Diagnosis of Osteopetrosis
Doctors diagnose osteopetrosis by:
- Taking a family and medical history.
- Performing an exam.
- Ordering laboratory tests and imaging studies.
Your doctor may order one or more of the following tests to diagnose osteopetrosis:
- X-rays to evaluate bone structure, including dense and misshapen bones.
- Genetic testing to help determine the specific cause and type of osteopetrosis.
- Blood tests to check:
- Blood cell counts.
- Vitamin and mineral levels.
- Certain hormone levels.
- Computerized axial tomography (CAT) scans and magnetic resonance imaging (MRI) to evaluate changes in bone marrow space and skull.
Treatment of Osteopetrosis
Knowing the type of osteopetrosis helps doctors treat the symptoms and problems from the disease. Genetic testing allows doctors to examine specific changes in the genes so treatment can be tailored depending on the cause and expected severity of the disease. Treatments can include:
- Interferon gamma-1b is an injected drug designed to delay disease progression and is the only therapy specifically approved by the U.S. Food and Drug Administration (FDA) for the severe infantile form of the disease. It is not currently approved for the treatment of the noninfantile form of osteopetrosis.
- Corticosteroids may help improve some blood cell levels. Because they are potent drugs, your doctor will prescribe the lowest dose possible to achieve the desired benefit.
- Physical and occupational therapy can help children develop motor and other skills.
- Bone care may include casts, splints, or surgery to correct fractures and misshapen bones.
- Bone marrow transplant may be recommended for infants with the severe form of the disease and for people with bone marrow failure. Doctors will recommend this type of treatment on a case-by-case basis after reviewing the risks and benefits. Bone marrow transplant can cure the disease for certain people, but it cannot reverse damage that has already occurred.
Regular visits with the doctor are important to check symptoms and laboratory testing results, and to discuss potential treatments.
Who Treats Osteopetrosis?
Several different types of doctors diagnose and treat osteopetrosis. Often, people work with a team of doctors to provide the best treatment.
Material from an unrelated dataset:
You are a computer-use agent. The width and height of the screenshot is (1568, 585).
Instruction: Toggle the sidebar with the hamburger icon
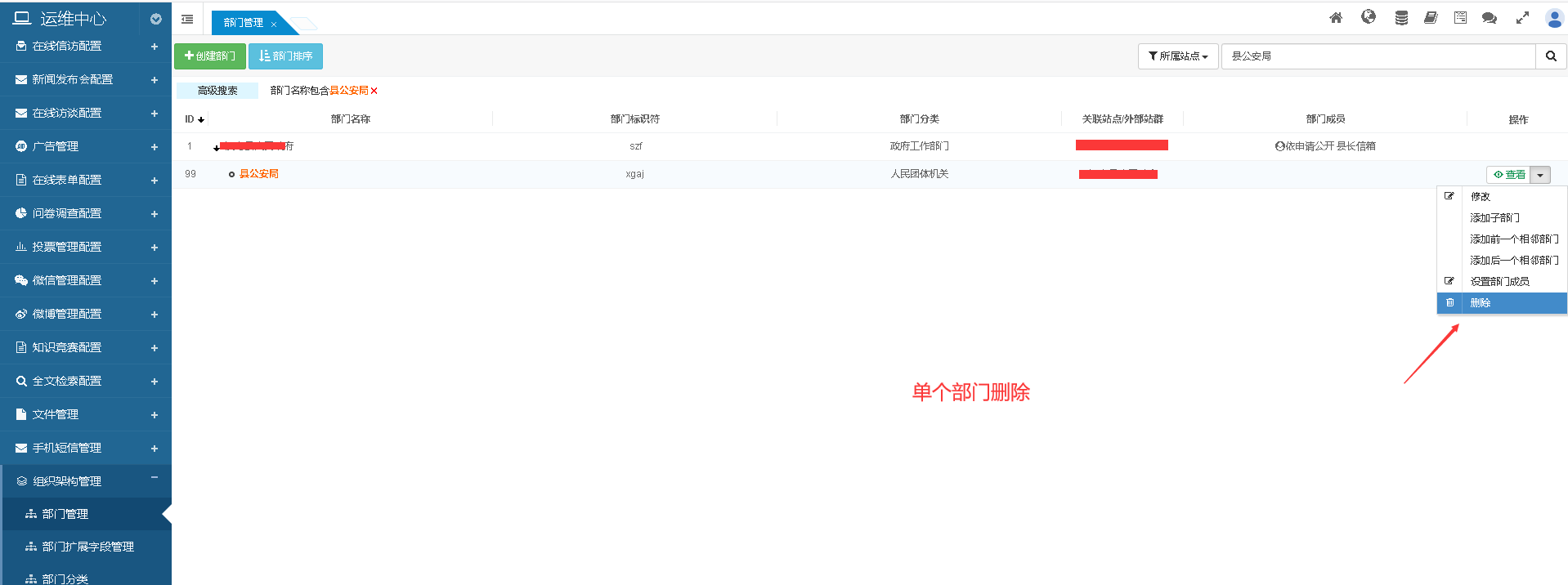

These doctors may include:
- Endocrinologists, who treat hormonal and metabolic disorders.
- Dentists, who can help prevent dental problems and treat issues, including orthodontists and oral-maxillofacial surgeons.
- Geneticists, who study genes, especially how they are inherited and mutate.
- Hematologists, who specialize in blood disorders.
- Neurologists, who treat disorders and diseases of the spine, brain, and nerves.
- Neurosurgeons, who perform surgery for disorders and diseases of spine, brain, and nerves.
- Ophthalmologists, who treat disorders and diseases of the eye.
- Orthopaedists, who treat and perform surgery for bone and joint diseases.
- Otolaryngologists, who treat ear, nose, and throat disorders.
Living With Osteopetrosis
Living with osteopetrosis is different for each person. Some people have few or no symptoms, while others have many symptoms that affect their ability to perform daily activities. The following tips may help.
- See your health care providers on a regular basis.
- Talk to your doctor or physical therapist about which types of exercises are best for you based on the type of osteopetrosis you have.
- Ask your doctor about nutrition.
- Keep the lines of communication open. Ask family and friends for help when you need it.
- Reach out to online and community support groups.
Research Progress Related to Osteopetrosis
Research into causes and treatments of osteopetrosis continue to focus on:
- Genetic and molecular mechanisms of abnormal bone formation and breakdown.
- Gene therapy as a treatment for certain types of osteopetrosis.
- Development of medications to treat specific types of the disease.
- Surgical management of complications.
- Modifications to bone marrow transplantation that would decrease the risk of transplantation and make it a potential option for people with the noninfantile type of osteopetrosis.